Il programma è stato realizzato in collaborazione con NSENA, una start up newyorkese specializzata nella creazione di software per la realtà virtuale, dedicati all’addestramento delle forze di polizia. In questo caso però, ha sviluppato un programma che immerge i detenuti in situazioni ordinarie come la spesa al supermercato con la cassa automatica o in circostanze straordinarie: si pensi, ad esempio, alle provocazioni da parte di un ubriaco in un locale o per strada. «Con questa tecnologia riusciamo nell’intento di portare il mondo esterno all’interno della prigione. Crediamo che sia molto importante mettere in piedi un percorso formativo di questo tipo», spiega il manager della compagnia intervistato per un breve documentario di Vice News, dedicato al programma di riabilitazione.
VITA E CONFLITTI QUOTIDIANI
Da una parte ci sono le situazioni di vita quotidiana, dall’altra ci sono i problemi con il mondo di fuori: a partire dagli screzi con familiari e amici. Virtual Rehab è un’altra compagnia Usa che ha sviluppato una tecnologia per la realtà virtuale in grado (oltre che a fornire consigli sulla vita di tutti i giorni) di testare anche le reazioni da parte dei detenuti a possibili situazioni di conflitto. «I soggetti potranno immergersi in episodi di violenza familiare, tra un marito e una moglie o un fidanzato e una fidanzata. In questo modo possiamo studiare le loro reazioni, per prevenire e indirizzare al meglio il loro comportamento», aveva spiegato in un’intervista a ZD Net, il manager dell’azienda Raji Wahidy. Insomma, l’obiettivo di Virtual Rehab è creare le condizioni affinché, una volta fuori dal carcere, i detenuti non caschino negli stessi errori.

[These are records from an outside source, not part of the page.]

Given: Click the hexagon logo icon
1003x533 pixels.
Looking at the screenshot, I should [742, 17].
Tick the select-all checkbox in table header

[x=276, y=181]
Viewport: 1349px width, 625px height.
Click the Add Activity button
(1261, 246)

E la recidività dei detenuti è un problema da non sottovalutare. Secondo uno studio pubblicato lo scorso anno dall’agenzia governativa Bureau of Justice Statistics (basato su dati e informazioni relative al quinquennio 2005 – 2010) il 68% dei detenuti, liberati entro tre anni dal rilascio, viene arrestato per un nuovo crimine. Mentre la percentuale cresce al 77% se si allarga il periodo a 5 anni dopo la liberazione. Insomma, spesso si tratta di un problema di educazione.

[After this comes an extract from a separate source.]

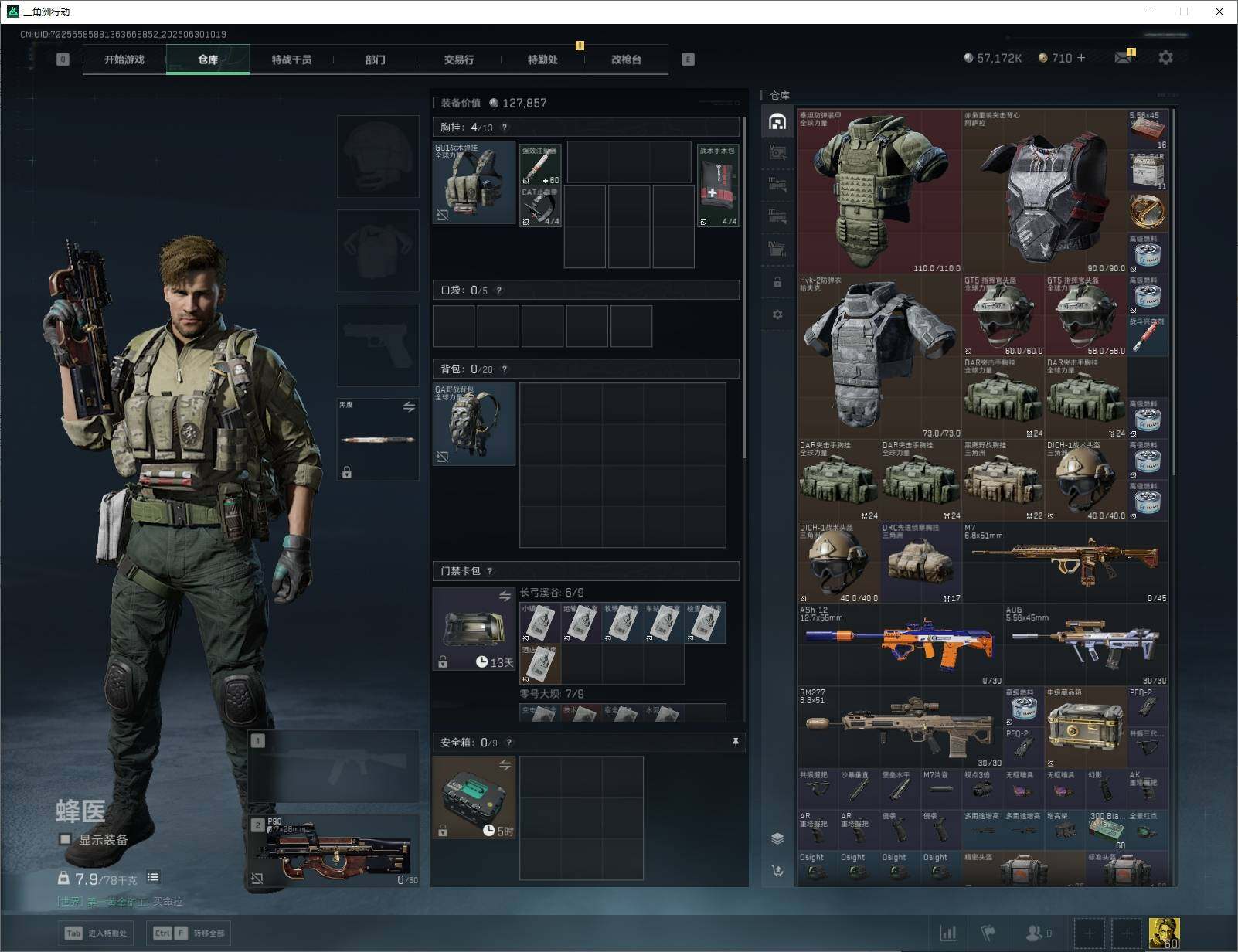Click the 胸挂 help question mark
Viewport: 1238px width, 952px height.
coord(505,128)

«Crediamo che mettere una persona nell’angolo, non gli insegni ad essere una persona migliore, ma piuttosto a come non farsi beccare la prossima volta. Per questo motivo gli strumenti che forniamo mirano a fornire non solo la conoscenza di un mestiere ma anche quelle capacità psicologiche e attitudinali per potersi reinserire nella società», spiega Wahidi, citato dalla giornalista tecnologica Alice Bonasio.
LA PAROLA D’ORDINE È EMPATIA
Oltre alla mancanza di un’educazione però, un altro problema è l’insorgere di patologie legate allo stress post traumatico della vita in prigione o di problemi mentali in genere. E secondo l’attivista per i diritti dei detenuti Christopher Zuokis, la realtà virtuale potrebbe essere utilizzata anche per il trattamento di disturbi e patologie mentali. «Se il 56% dei detenuti delle prigioni statali e il 64% di quelli delle prigioni locali soffrono di qualche forma di malattia mentale, il potere riabilitativo e i potenziali risparmi economici (poichè vengono alleggeriti i costi di eventuali terapie ndr.) nell’uso della realtà virtuale, sono degli aspetti che meritano di essere esaminati», scrive Zuokis.

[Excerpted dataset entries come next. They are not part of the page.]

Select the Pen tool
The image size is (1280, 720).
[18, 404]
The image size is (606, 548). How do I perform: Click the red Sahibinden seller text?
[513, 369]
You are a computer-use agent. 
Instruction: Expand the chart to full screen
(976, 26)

Infine, la corretta riabilitazione dei detenuti passa anche attraverso la comprensione dei loro problemi e difficoltà da parte di chi non vive dall’altra parte delle sbarre. Project Empathy è una compagnia che produce piccoli cortometraggi in realtà virtuale, pensati per far approfondire all’utente i problemi della popolazione carceraria, visti attraverso gli occhi degli stessi detenuti o dei loro familiari. La serie è composta da tre episodi: The Letter, Left Behind e Prey e racconta le storie di padri di famiglia, giovani madri e adolescenti, che cercano di riallacciare i rapporti con le loro famiglie o semplicemente, raccontando il loro punto di vista sulla vita dietro le sbarre.